- [Passage for review]:
# # # #
This phenomenon is known as the anchoring effect. The anchoring effect is a common human tendency to rely heavily on the first piece of information offered when making decisions. This first piece of information (the “anchor”) informs our judgment of all information after. By going to all three locations, I could use the $1,190 original price as my anchor. So, in my mind, I saved $465! Score!
But let’s say I only went to Furniture Store No. 3. They advertised my couch at a price of $725, calling it an “everyday low price.” How would I know that was a good deal without having another price to compare it with? I wouldn’t, which exemplifies the power of the anchoring effect. This is a tactic used by many retailers for one simple reason: It works.
J.C. Penny learned the power of the anchoring effect when it changed its store model. A few years ago, J.C. Penny eliminated all sales and coupons at every store location. It opted instead to promote “everyday low prices.” Why inconvenience consumers with searching for coupons or waiting for sales? Just give them the lowest-priced product every time they come into the store.
Sounds like a great idea, right? Wrong.
J.C. Penny’s sales dropped 25 percent that year, and it quickly had to switch back to the old model of sales and coupons. But by that point, the damage to the company was done and the CEO was ousted. What J.C. Penny didn’t understand was that consumers have trouble determining whether they are getting a good price. They need an “anchor” price to help them assess if it’s a worthwhile purchase. Alexander Chernev, a marketing professor at Kellogg School of Management at Northwest University, said it best in this article.
“J.C. Penney might say it’s a fair price, but why should consumers trust J.C. Penney? At the end of the day, people don’t want a fair price. They want a great deal.”
The next time you go shopping, notice how many retailers are using the anchoring effect: clothing stores, electronics stores, car dealerships, online shopping, etc. I would caution you to be wary of this sales technique. Do your homework and research before making a purchase. Had I let the power of the anchoring effect take hold, I would have purchased my couch for $998 instead of $725. But then again, I would have thought I was getting a great deal. And at the end of the day, isn’t that all we really care about?
# # # #
- [Exercise tasks]:
A – In the passage on the anchoring effect, by what percentage did J.C. Penny's sales drop in the year it eliminated sales and coupons?
B – Reproduce everything from "But let’s say" down to "idea, right? Wrong." in the passage on the anchoring effect, swapping "coupons" for "vouchers".

- [Dataset content]:
# # # #
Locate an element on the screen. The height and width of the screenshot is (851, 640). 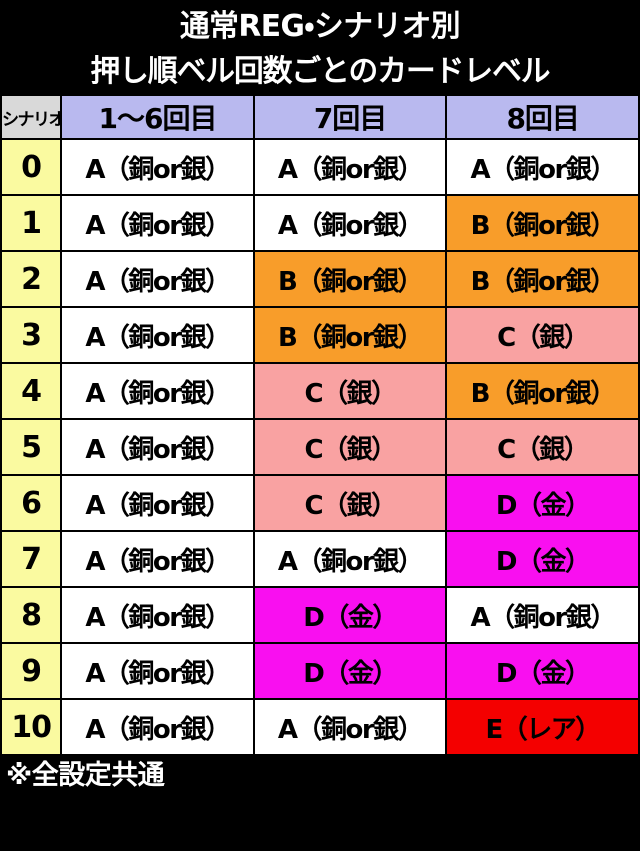
table-row: 8 A（銅or銀） D（金） A（銅or銀） is located at coordinates (320, 615).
# # # #
- [Task-by-task answers]:
A – 25 percent

B –
But let’s say I only went to Furniture Store No. 3. They advertised my couch at a price of $725, calling it an “everyday low price.” How would I know that was a good deal without having another price to compare it with? I wouldn’t, which exemplifies the power of the anchoring effect. This is a tactic used by many retailers for one simple reason: It works.
J.C. Penny learned the power of the anchoring effect when it changed its store model. A few years ago, J.C. Penny eliminated all sales and vouchers at every store location. It opted instead to promote “everyday low prices.” Why inconvenience consumers with searching for vouchers or waiting for sales? Just give them the lowest-priced product every time they come into the store.
Sounds like a great idea, right? Wrong.